[Entries from a dataset]
==============================

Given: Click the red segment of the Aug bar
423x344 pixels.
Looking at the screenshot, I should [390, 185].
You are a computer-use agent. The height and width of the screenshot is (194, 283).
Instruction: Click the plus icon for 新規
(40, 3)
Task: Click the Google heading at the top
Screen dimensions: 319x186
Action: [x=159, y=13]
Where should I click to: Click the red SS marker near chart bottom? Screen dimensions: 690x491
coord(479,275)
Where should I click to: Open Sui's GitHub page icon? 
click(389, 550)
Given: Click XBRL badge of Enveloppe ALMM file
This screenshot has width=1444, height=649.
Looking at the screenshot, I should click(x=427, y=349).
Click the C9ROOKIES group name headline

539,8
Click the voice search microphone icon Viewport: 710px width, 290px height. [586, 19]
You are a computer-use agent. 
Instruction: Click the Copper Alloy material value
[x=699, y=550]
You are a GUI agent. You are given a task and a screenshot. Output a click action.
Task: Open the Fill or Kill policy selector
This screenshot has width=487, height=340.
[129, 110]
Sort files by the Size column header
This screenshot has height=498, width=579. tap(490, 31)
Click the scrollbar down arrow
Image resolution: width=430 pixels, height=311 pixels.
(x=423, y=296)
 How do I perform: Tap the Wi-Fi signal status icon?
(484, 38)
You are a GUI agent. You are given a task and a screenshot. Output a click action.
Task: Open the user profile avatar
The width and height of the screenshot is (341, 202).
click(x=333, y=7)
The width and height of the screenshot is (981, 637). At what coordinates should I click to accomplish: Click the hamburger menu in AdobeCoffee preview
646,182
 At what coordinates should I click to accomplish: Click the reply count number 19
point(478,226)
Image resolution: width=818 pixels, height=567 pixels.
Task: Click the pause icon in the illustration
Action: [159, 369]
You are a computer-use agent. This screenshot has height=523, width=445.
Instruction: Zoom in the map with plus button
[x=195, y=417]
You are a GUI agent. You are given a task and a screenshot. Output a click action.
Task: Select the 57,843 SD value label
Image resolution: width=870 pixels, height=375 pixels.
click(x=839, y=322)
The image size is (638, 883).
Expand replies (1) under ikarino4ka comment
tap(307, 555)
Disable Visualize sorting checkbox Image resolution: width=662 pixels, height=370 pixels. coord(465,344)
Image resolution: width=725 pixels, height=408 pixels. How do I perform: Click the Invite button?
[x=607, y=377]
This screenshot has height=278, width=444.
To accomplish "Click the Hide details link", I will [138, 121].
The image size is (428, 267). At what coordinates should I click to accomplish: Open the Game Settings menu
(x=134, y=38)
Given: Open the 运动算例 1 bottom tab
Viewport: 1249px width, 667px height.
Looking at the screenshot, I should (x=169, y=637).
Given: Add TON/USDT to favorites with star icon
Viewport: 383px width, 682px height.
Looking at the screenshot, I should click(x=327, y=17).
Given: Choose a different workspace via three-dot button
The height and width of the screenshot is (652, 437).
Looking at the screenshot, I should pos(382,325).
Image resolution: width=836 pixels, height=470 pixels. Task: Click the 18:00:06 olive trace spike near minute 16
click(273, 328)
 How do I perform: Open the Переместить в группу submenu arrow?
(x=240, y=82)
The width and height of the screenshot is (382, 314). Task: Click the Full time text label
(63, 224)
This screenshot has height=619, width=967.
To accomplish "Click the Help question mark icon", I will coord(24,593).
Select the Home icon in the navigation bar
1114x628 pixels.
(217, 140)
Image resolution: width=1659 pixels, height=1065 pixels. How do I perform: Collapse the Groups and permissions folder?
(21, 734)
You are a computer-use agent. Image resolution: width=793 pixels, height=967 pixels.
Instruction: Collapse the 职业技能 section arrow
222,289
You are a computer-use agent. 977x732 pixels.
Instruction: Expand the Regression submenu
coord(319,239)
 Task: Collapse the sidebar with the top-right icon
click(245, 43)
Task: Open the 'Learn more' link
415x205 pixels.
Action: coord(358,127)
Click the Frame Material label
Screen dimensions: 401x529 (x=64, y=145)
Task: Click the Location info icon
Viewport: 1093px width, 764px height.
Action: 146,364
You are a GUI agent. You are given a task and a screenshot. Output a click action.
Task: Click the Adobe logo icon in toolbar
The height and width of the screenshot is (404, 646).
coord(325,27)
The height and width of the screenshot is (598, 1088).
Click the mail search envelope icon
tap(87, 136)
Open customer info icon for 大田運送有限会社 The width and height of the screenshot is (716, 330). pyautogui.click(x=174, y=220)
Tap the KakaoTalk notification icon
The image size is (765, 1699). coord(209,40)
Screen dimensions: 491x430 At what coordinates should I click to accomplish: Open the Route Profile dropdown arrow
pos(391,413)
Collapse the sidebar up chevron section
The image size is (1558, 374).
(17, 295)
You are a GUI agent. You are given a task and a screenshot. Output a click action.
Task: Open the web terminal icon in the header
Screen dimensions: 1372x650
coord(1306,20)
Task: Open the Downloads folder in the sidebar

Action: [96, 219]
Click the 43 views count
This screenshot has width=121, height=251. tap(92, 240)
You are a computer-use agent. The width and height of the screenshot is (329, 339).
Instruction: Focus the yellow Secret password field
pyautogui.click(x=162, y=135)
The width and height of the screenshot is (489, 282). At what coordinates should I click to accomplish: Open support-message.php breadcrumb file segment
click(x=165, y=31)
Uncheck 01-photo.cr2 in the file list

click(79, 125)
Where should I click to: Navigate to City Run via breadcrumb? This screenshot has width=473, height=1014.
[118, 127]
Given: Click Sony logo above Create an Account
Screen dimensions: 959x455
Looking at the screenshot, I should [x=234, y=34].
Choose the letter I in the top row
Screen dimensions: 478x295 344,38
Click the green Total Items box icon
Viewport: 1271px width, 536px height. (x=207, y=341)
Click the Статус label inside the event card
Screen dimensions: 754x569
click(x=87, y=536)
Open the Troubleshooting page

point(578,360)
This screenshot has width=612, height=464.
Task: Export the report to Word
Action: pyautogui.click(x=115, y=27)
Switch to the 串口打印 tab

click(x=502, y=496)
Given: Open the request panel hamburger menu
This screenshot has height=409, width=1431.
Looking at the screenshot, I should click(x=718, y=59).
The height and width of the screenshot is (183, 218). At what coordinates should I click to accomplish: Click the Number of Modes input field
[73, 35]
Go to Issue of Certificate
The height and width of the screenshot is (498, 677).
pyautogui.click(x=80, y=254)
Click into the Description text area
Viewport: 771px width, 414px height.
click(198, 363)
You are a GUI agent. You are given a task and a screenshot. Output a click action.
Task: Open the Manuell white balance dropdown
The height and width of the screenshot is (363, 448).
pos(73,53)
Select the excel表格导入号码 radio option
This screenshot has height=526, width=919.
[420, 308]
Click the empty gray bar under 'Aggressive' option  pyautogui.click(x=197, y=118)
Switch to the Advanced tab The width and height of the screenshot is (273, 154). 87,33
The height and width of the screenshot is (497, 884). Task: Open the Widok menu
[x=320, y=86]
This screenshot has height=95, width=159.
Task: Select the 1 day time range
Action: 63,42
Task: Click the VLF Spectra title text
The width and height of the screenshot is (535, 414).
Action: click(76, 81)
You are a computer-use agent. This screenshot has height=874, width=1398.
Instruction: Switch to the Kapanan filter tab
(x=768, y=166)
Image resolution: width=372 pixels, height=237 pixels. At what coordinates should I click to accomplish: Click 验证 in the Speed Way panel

==============================

> _What the task asks_
Format the records above as a numbered list, from the start of the records up to and including the line with "click(389, 550)", and leave out any blank lines.

> _Task solution_
1. Given: Click the red segment of the Aug bar
2. 423x344 pixels.
3. Looking at the screenshot, I should [390, 185].
4. You are a computer-use agent. The height and width of the screenshot is (194, 283).
5. Instruction: Click the plus icon for 新規
6. (40, 3)
7. Task: Click the Google heading at the top
8. Screen dimensions: 319x186
9. Action: [x=159, y=13]
10. Where should I click to: Click the red SS marker near chart bottom? Screen dimensions: 690x491
11. coord(479,275)
12. Where should I click to: Open Sui's GitHub page icon? 
13. click(389, 550)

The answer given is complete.